Последнее выступление Нуреева в Лондоне состоялось в мае в Конференс-центре Уэмбли, и все три тысячи мест были распроданы. («Я не знал, что это будет Уэмбли! — позднее жаловался он. — Честное слово!.. Речь шла о театре».) Тесса Кеннеди была одним из немногих друзей, аплодировавших его танцу, — большинство чувствовало, подобно Монике Мейсон, что «от прежнего Нуреева мало что осталось». Впоследствии Кеннеди соглашалась с этим, вспоминая о событии как о «трагическом… ужасном… Там были ряды скверных стульев с жуткой обивкой и флюоресцентное освещение. Публика тоже была так себе…».
Как это было далеко от расцвета «рудимании», когда поклонники днями стояли в очереди за билетами, а члены королевских семей и кинозвезды толпились в залах крупнейших оперных театров, чтобы увидеть его.
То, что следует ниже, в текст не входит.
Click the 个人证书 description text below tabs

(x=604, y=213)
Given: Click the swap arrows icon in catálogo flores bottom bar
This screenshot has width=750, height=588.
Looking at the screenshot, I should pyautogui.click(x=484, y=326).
После этого Рудольф нуждался в полицейском эскорте, чтобы покинуть театр, а публика кричала до хрипоты, не желая его отпускать.
Смерти Фонтейн и собственной кончины как профессионала было достаточно, чтобы повергнуть Рудольфа в состояние глубокого уныния. «Все падают с дерева. Друзей остается все меньше и меньше, и тебе приходится только ждать, пока ты упадешь сам. А пока наслаждайся жизнью, не отказывая себе ни в чем». Тяжелая работа и борьба были так же необходимы Нурееву, как секс, поэтому неудивительно, что он обратился к новой исполнительской карьере, которой могли помочь его страсть к музыке и пластика. Рудольф начал готовиться к тому, что именовал своим «одиночеством», занимаясь игрой на фортепиано и изучая возможность стать дирижером. Роль маэстро казалась наиболее подходящей, являясь командным пунктом между сценой и публикой.
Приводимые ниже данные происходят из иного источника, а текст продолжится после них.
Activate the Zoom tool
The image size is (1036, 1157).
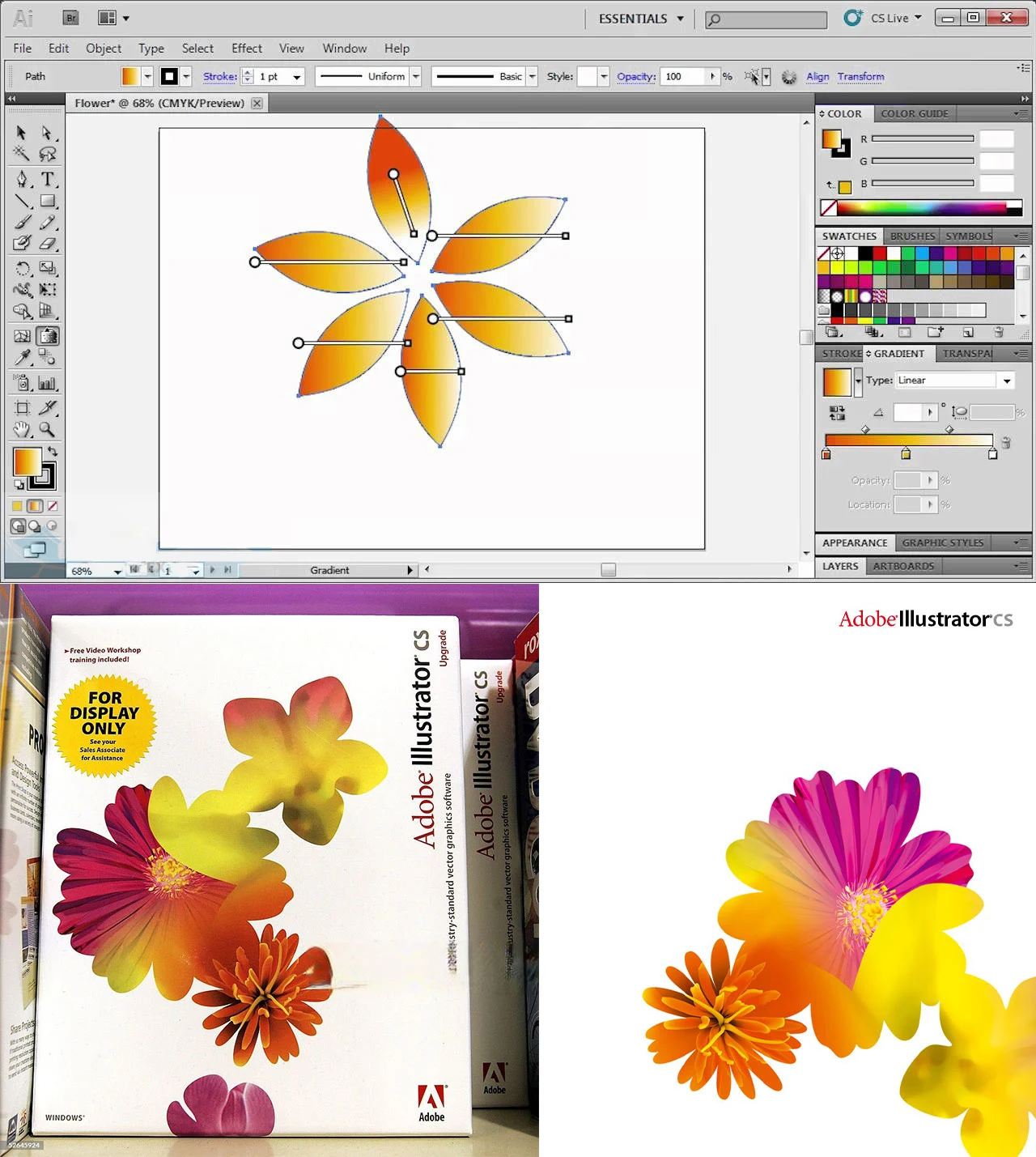pyautogui.click(x=46, y=427)
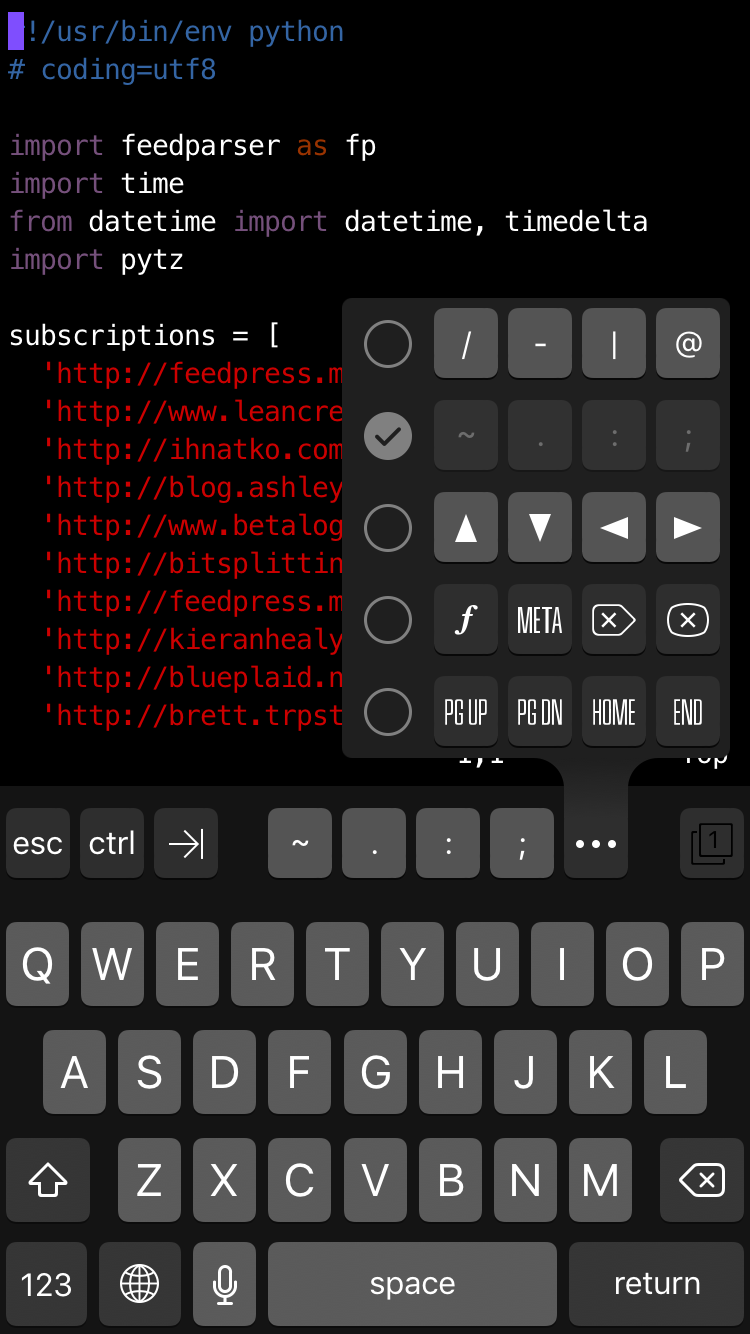Open the windows switcher icon showing 1
The image size is (750, 1334).
[x=712, y=843]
В качестве репетитора, постановщика и режиссера Нуреев уже демонстрировал те проявления силы, которые Леонард Бернстайн считал отличительными признаками великого дирижера. Как говорил Бернстайн обозревателям его программы Би-би-си «Омнибус», дирижер «должен заставлять оркестрантов не только играть, но и хотеть играть. Он должен их возбуждать, воодушевлять, стимулировать у них выброс адреналина с помощью лести, требований или гнева. Но как бы он это ни делал, ему нужно заставить оркестр любить музыку так же, как любит ее он сам, при этом не столько навязывая музыкантам свою волю, как диктатор, сколько передавая свои чувства так, чтобы они достигали последнего человека в группе вторых скрипок. И когда это происходит — когда сто человек разделяют его чувства, точно и одновременно реагируя на каждый взлет и падение музыки, на самую маленькую внутреннюю пульсацию — тогда возникает идентичность человеческих чувств, не имеющая себе равных. Из всех известных мне явлений это наиболее близко к чувству любви. В его потоке дирижер может контактировать на самом глубочайшем уровне с оркестром и публикой». Заменив слова «играть» на «исполнять», «музыка» на «танец», Бернстайн мог бы таким образом описывать Нуреева.